**RAW DATA**

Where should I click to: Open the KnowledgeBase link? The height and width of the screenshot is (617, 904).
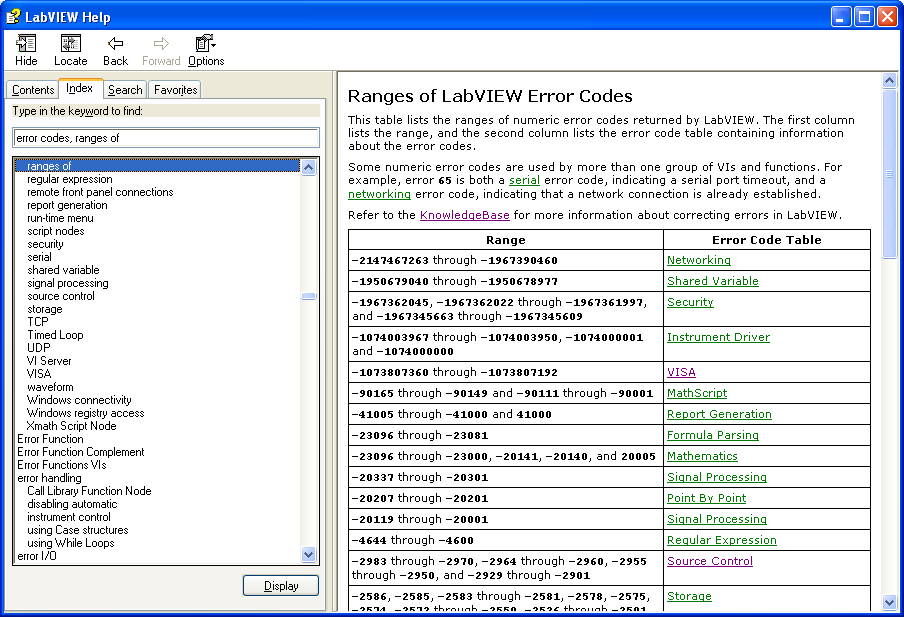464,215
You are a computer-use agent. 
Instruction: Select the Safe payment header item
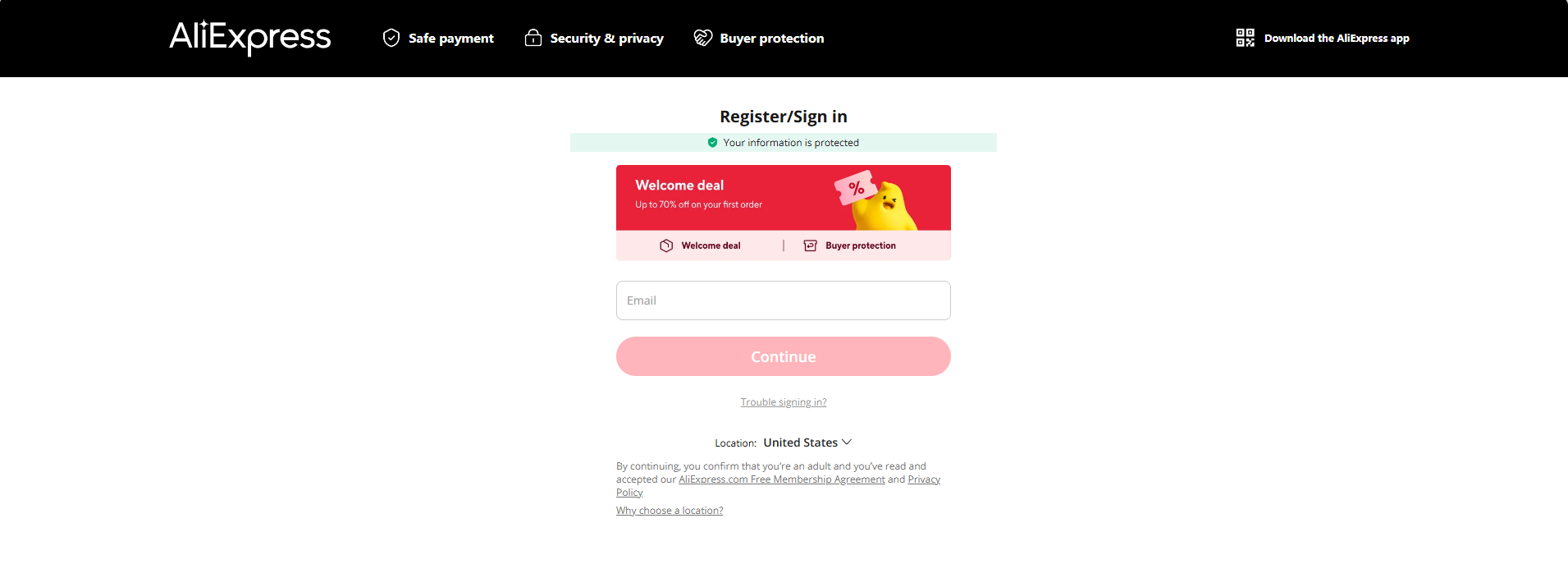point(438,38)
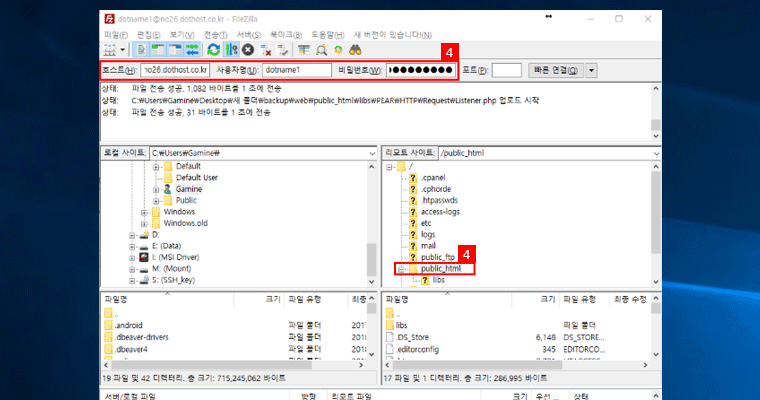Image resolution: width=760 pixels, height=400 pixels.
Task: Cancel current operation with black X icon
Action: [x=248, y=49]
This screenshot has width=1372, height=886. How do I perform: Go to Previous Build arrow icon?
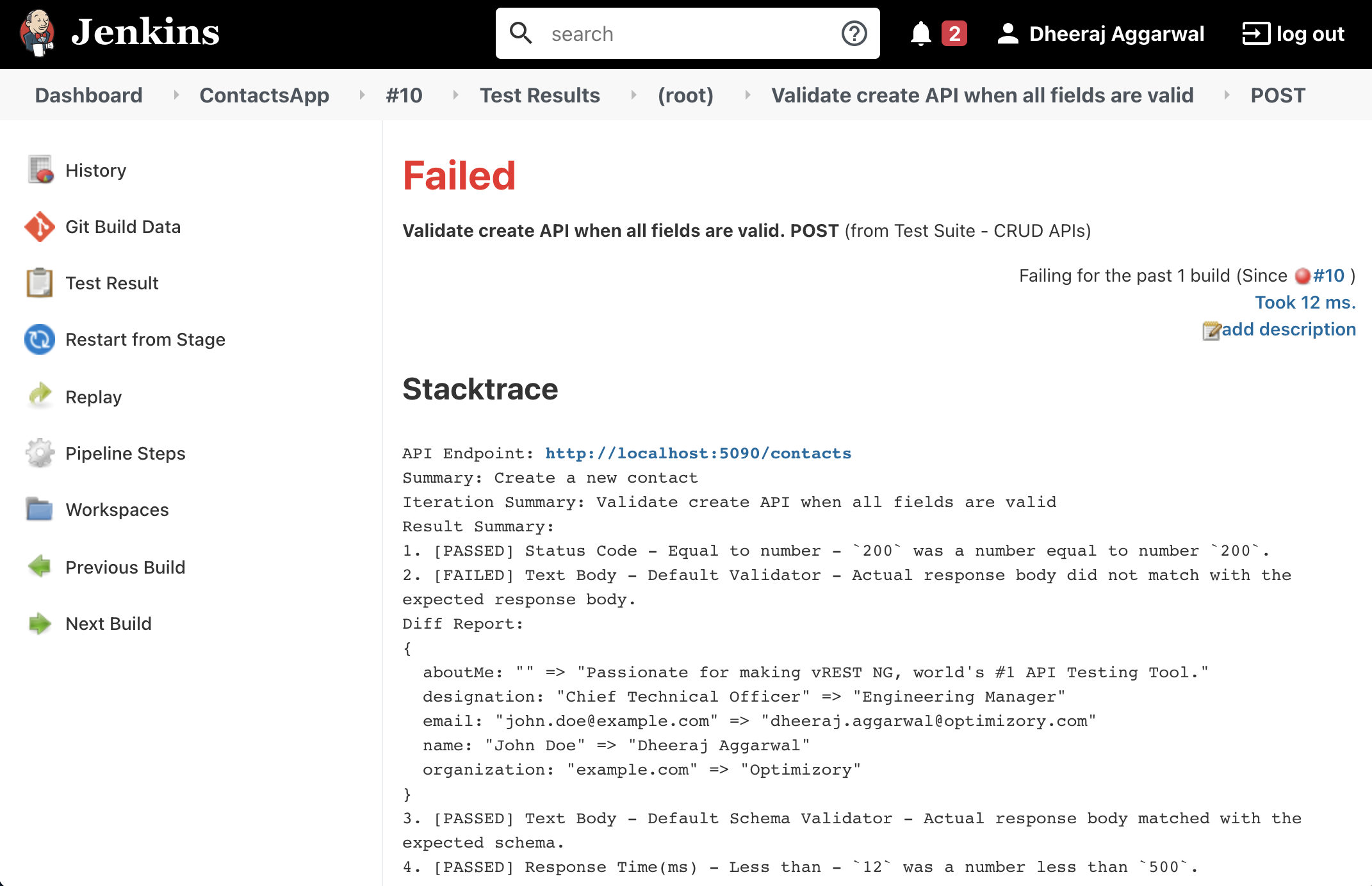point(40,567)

...

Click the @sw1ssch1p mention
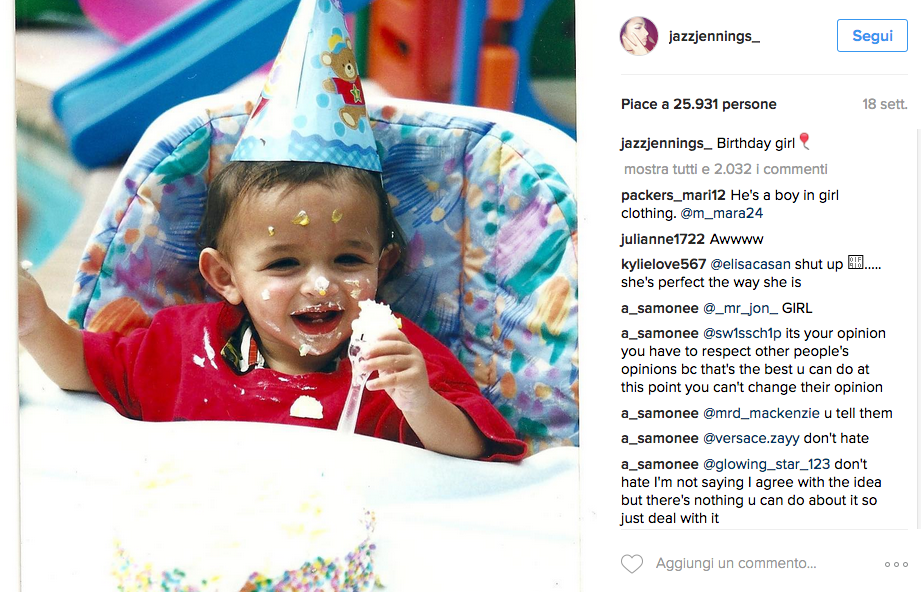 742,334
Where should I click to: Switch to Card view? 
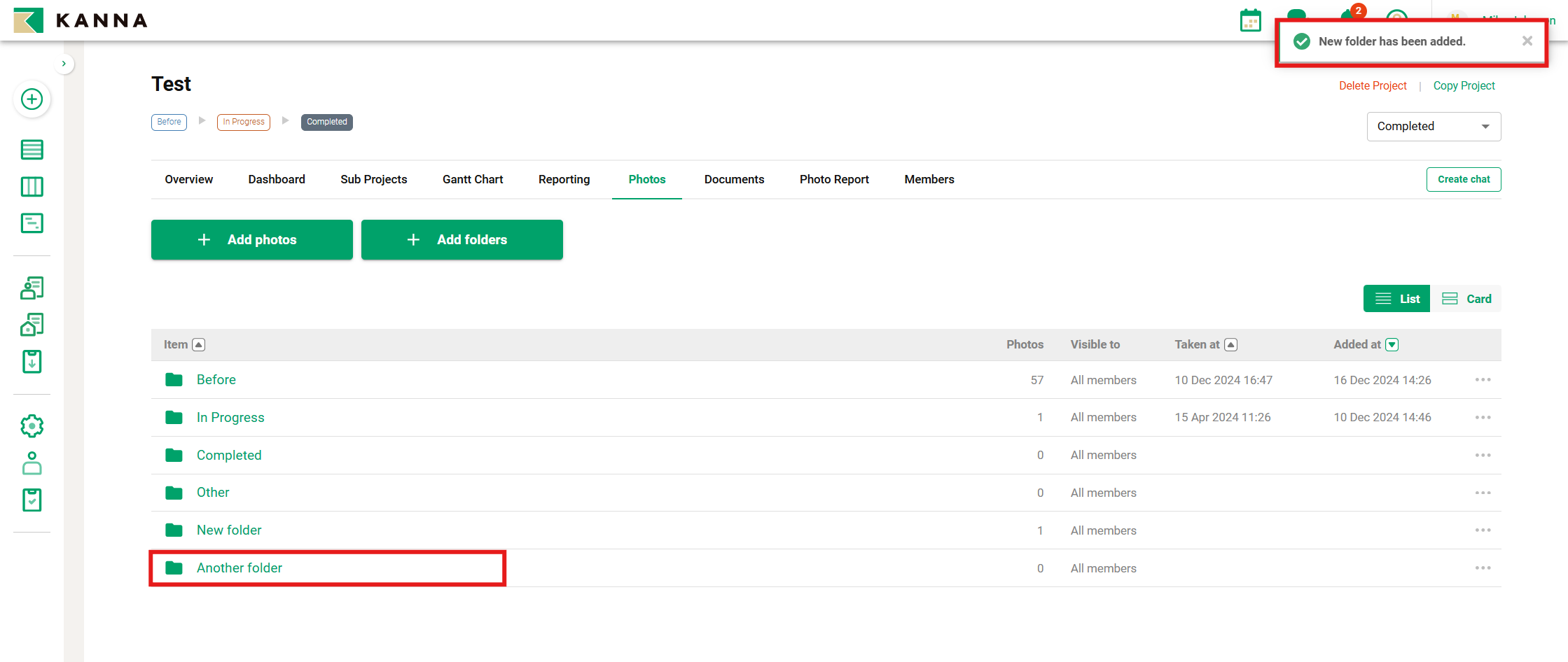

**TASK REQUIREMENTS**
From the records above, copy exactly the stretch from the line holding "Click the @sw1ssch1p mention" through the line holding "Where should I click to: Switch", both ends included, without the pictures.

**RESPONSE TO THIS EXERCISE**
Click the @sw1ssch1p mention
 742,334
Where should I click to: Switch to Card view? 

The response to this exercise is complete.